● TASK:
Reproduce the records between the lines holding "Click the fourth yellow rating star" and "Click the Company", inclusive, replacing "Task" with "Goal" and leaving everything else as it is.

● MATERIAL PROVIDED:
=====

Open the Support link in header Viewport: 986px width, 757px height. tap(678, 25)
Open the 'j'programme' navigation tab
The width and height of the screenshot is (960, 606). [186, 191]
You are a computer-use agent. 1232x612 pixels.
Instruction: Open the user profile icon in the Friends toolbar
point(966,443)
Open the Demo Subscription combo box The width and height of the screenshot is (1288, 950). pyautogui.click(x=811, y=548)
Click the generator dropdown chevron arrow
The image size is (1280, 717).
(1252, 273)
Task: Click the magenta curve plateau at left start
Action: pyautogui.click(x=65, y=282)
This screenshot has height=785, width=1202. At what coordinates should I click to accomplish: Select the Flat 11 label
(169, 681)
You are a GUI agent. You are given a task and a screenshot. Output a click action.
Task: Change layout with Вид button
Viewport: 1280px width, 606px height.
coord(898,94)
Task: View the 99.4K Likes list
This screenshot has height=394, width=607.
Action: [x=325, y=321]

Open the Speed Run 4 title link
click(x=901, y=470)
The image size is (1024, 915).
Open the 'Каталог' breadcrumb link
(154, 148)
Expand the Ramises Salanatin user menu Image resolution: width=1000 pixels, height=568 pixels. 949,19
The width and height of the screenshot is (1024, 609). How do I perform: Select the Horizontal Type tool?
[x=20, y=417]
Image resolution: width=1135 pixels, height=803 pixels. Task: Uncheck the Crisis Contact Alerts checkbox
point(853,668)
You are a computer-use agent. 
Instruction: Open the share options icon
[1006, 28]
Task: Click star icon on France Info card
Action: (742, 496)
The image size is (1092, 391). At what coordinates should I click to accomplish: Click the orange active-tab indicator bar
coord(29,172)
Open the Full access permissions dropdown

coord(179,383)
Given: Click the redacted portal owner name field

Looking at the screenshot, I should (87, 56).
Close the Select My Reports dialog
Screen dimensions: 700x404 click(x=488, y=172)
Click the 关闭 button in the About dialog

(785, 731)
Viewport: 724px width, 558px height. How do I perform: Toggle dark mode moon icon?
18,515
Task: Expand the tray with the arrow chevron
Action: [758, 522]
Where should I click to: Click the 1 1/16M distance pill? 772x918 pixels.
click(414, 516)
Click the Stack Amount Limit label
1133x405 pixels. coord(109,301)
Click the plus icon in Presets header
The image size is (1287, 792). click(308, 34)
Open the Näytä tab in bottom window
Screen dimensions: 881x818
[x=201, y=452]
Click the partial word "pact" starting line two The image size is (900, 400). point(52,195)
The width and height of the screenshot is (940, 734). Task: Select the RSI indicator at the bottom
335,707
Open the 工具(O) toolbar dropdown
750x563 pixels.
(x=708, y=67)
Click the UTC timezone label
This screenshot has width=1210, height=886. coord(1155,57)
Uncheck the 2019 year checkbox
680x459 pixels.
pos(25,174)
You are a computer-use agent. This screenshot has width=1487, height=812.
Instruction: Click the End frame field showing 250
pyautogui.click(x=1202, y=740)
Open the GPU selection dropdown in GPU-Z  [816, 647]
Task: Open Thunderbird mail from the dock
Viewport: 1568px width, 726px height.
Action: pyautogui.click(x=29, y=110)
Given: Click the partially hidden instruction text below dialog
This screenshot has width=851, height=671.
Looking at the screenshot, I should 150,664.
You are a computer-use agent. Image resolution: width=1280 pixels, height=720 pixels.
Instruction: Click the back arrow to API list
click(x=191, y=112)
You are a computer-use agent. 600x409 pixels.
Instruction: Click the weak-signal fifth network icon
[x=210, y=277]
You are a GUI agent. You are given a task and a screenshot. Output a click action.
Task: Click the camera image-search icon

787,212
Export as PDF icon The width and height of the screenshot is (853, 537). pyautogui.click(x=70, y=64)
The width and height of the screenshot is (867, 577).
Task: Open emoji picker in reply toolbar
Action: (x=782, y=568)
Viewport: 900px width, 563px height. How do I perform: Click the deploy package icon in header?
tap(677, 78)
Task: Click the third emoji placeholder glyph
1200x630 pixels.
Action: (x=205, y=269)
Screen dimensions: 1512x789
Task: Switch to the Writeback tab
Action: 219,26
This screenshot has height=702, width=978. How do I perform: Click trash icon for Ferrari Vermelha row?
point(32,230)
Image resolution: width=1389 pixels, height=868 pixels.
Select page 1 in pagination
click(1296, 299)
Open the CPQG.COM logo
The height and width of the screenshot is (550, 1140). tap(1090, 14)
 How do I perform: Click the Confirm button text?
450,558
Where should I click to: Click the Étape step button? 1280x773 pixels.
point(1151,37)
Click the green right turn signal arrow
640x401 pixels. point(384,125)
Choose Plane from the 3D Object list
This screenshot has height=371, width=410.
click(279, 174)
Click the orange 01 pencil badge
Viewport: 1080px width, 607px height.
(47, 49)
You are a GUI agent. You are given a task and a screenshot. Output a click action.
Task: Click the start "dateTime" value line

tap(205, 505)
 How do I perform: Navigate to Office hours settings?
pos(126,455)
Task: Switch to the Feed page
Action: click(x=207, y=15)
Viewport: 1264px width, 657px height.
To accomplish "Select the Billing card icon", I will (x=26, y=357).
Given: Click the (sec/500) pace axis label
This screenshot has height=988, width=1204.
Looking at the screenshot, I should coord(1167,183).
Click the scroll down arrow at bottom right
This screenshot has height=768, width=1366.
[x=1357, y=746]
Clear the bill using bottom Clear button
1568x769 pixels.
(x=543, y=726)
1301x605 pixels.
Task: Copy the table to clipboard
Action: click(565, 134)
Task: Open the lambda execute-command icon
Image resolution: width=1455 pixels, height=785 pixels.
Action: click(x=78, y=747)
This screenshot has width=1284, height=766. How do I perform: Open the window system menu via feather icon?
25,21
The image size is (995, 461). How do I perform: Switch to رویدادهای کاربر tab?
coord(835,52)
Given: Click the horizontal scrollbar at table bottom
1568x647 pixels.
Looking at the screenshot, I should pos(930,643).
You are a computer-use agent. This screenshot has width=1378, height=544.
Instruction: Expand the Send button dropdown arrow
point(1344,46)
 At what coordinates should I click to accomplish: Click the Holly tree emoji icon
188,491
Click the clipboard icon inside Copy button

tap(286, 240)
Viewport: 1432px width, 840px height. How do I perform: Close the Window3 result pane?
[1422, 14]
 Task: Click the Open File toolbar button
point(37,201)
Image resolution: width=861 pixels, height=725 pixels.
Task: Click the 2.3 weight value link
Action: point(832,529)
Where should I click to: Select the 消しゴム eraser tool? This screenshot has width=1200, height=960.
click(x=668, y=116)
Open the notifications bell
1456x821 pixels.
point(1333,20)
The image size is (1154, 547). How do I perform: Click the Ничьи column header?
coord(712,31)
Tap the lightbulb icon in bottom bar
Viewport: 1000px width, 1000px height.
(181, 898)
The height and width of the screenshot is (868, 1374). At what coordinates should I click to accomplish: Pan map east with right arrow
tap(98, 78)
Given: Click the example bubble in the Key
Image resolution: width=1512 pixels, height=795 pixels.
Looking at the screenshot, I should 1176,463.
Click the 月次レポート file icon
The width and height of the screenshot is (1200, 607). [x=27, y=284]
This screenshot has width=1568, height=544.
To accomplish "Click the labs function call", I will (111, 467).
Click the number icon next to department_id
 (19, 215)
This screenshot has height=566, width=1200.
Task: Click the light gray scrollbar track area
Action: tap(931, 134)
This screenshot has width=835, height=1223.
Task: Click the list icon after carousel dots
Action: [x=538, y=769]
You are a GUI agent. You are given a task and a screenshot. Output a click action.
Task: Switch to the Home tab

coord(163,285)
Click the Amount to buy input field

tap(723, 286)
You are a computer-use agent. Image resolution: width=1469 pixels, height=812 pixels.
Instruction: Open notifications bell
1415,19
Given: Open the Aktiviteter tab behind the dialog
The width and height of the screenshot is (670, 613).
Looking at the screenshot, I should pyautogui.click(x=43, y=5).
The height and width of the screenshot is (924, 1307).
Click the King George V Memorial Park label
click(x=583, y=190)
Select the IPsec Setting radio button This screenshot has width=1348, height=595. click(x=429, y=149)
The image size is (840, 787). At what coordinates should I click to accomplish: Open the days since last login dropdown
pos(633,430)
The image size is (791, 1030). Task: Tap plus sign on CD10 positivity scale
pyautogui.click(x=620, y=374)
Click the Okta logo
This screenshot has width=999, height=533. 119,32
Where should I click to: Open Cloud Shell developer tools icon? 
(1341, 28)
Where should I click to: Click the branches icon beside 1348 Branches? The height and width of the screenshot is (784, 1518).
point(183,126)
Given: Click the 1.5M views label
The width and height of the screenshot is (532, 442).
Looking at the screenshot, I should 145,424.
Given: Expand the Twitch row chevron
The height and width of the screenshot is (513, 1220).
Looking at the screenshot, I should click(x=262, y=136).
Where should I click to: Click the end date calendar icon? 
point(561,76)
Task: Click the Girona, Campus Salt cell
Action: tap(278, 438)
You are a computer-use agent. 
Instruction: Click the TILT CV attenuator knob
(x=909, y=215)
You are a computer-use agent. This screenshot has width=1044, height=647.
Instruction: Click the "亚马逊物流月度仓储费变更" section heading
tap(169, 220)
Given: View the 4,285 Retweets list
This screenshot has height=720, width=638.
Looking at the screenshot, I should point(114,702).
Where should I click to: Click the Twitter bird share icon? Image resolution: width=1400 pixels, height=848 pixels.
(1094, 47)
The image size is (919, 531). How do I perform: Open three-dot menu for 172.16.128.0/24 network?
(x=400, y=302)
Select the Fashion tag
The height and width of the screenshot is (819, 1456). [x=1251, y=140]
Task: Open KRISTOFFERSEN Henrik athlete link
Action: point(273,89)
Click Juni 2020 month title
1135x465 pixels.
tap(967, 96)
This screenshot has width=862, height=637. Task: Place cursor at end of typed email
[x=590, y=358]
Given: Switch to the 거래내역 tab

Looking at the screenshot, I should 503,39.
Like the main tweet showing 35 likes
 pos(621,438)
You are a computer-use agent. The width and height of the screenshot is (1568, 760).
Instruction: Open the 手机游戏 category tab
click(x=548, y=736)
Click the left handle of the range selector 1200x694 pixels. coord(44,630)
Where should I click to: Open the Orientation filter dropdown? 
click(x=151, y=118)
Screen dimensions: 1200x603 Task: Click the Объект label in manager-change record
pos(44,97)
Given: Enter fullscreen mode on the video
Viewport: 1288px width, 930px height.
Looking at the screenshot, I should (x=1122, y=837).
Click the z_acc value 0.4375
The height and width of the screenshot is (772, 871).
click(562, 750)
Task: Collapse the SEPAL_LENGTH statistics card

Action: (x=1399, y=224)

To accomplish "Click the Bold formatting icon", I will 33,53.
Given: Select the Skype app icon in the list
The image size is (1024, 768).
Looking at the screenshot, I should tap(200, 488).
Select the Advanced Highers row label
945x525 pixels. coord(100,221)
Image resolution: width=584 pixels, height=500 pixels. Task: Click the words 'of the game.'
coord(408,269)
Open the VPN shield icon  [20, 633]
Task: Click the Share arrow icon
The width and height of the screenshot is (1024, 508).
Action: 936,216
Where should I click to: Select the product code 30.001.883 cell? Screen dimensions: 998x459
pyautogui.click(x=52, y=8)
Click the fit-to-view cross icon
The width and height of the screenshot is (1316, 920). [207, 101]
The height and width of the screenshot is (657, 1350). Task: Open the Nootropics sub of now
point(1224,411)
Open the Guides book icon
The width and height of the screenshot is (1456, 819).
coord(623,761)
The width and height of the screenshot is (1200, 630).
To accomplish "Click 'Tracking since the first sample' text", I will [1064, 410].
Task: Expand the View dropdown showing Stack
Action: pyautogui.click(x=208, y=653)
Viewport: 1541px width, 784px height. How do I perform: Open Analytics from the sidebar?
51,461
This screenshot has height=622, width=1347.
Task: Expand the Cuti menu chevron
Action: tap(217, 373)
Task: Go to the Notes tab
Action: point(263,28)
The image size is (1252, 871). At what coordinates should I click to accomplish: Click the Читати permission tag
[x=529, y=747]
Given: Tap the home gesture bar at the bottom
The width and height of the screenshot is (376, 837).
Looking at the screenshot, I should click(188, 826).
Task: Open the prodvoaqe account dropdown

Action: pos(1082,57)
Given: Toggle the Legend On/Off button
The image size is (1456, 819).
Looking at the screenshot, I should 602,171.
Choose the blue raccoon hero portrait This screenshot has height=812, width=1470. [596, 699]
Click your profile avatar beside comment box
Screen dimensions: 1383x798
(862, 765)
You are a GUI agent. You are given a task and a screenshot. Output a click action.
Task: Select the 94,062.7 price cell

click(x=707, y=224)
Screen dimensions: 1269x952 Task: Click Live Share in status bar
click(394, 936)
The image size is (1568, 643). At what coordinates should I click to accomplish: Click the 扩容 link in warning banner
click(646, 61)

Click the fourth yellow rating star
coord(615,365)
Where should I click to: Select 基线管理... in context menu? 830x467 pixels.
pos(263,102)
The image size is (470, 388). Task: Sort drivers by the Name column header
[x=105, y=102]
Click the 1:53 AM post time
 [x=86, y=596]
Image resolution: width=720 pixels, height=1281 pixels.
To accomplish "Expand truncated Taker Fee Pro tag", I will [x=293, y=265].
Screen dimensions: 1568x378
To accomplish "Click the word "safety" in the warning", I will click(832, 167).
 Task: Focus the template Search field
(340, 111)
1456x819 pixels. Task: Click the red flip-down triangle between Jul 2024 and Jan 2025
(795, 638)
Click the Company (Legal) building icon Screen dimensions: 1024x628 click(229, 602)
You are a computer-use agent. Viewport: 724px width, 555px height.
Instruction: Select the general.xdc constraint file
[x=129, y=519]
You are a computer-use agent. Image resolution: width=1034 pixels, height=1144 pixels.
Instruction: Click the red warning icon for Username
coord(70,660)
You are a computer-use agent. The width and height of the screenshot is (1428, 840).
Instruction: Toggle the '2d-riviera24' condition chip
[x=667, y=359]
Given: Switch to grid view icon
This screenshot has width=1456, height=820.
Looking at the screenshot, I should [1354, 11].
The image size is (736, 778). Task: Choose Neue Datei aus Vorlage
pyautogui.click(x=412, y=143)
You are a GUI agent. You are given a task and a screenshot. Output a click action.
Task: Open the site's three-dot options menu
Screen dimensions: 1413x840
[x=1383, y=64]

=====

● FINISHED EXERCISE:
Click the fourth yellow rating star
coord(615,365)
Where should I click to: Select 基线管理... in context menu? 830x467 pixels.
pos(263,102)
The image size is (470, 388). Goal: Sort drivers by the Name column header
[x=105, y=102]
Click the 1:53 AM post time
 [x=86, y=596]
Image resolution: width=720 pixels, height=1281 pixels.
To accomplish "Expand truncated Taker Fee Pro tag", I will [x=293, y=265].
Screen dimensions: 1568x378
To accomplish "Click the word "safety" in the warning", I will click(832, 167).
 Goal: Focus the template Search field
(340, 111)
1456x819 pixels. Goal: Click the red flip-down triangle between Jul 2024 and Jan 2025
(795, 638)
Click the Company (Legal) building icon Screen dimensions: 1024x628 click(229, 602)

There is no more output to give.